What is required:
Substitute "symbol" for every occurrence of "icon" in the data below, and reproduce it with nothing else altered.

Data supplied:
==============================

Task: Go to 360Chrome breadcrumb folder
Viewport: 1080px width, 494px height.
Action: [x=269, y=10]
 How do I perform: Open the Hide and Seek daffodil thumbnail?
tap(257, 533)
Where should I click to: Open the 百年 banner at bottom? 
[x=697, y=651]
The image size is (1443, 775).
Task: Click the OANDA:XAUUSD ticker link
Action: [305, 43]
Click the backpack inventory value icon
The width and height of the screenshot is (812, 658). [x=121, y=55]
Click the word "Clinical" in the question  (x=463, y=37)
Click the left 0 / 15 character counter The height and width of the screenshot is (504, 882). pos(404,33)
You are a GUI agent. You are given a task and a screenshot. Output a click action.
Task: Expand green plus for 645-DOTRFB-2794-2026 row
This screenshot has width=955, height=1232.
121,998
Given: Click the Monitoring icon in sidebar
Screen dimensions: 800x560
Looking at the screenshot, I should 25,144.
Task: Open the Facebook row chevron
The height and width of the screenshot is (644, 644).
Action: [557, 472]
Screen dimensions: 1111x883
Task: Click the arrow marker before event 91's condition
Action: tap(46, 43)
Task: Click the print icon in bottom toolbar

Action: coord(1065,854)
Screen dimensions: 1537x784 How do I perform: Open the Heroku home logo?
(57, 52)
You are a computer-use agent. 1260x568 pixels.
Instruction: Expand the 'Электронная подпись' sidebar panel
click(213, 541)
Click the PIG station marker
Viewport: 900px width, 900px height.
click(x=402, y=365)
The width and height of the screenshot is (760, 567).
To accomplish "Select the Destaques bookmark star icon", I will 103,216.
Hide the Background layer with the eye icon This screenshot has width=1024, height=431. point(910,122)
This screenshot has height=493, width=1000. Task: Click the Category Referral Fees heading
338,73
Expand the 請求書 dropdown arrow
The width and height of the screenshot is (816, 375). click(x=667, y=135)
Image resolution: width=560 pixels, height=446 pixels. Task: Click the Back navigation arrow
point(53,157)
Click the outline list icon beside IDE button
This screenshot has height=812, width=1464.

==============================

Full answer:
Task: Go to 360Chrome breadcrumb folder
Viewport: 1080px width, 494px height.
Action: [x=269, y=10]
 How do I perform: Open the Hide and Seek daffodil thumbnail?
tap(257, 533)
Where should I click to: Open the 百年 banner at bottom? 
[x=697, y=651]
The image size is (1443, 775).
Task: Click the OANDA:XAUUSD ticker link
Action: [305, 43]
Click the backpack inventory value symbol
The width and height of the screenshot is (812, 658). [x=121, y=55]
Click the word "Clinical" in the question  (x=463, y=37)
Click the left 0 / 15 character counter The height and width of the screenshot is (504, 882). pos(404,33)
You are a GUI agent. You are given a task and a screenshot. Output a click action.
Task: Expand green plus for 645-DOTRFB-2794-2026 row
This screenshot has width=955, height=1232.
121,998
Given: Click the Monitoring symbol in sidebar
Screen dimensions: 800x560
Looking at the screenshot, I should 25,144.
Task: Open the Facebook row chevron
The height and width of the screenshot is (644, 644).
Action: [557, 472]
Screen dimensions: 1111x883
Task: Click the arrow marker before event 91's condition
Action: tap(46, 43)
Task: Click the print symbol in bottom toolbar

Action: coord(1065,854)
Screen dimensions: 1537x784 How do I perform: Open the Heroku home logo?
(57, 52)
You are a computer-use agent. 1260x568 pixels.
Instruction: Expand the 'Электронная подпись' sidebar panel
click(213, 541)
Click the PIG station marker
Viewport: 900px width, 900px height.
click(x=402, y=365)
The width and height of the screenshot is (760, 567).
To accomplish "Select the Destaques bookmark star symbol", I will 103,216.
Hide the Background layer with the eye symbol This screenshot has width=1024, height=431. point(910,122)
This screenshot has height=493, width=1000. Task: Click the Category Referral Fees heading
338,73
Expand the 請求書 dropdown arrow
The width and height of the screenshot is (816, 375). click(x=667, y=135)
Image resolution: width=560 pixels, height=446 pixels. Task: Click the Back navigation arrow
point(53,157)
Click the outline list symbol beside IDE button
This screenshot has height=812, width=1464.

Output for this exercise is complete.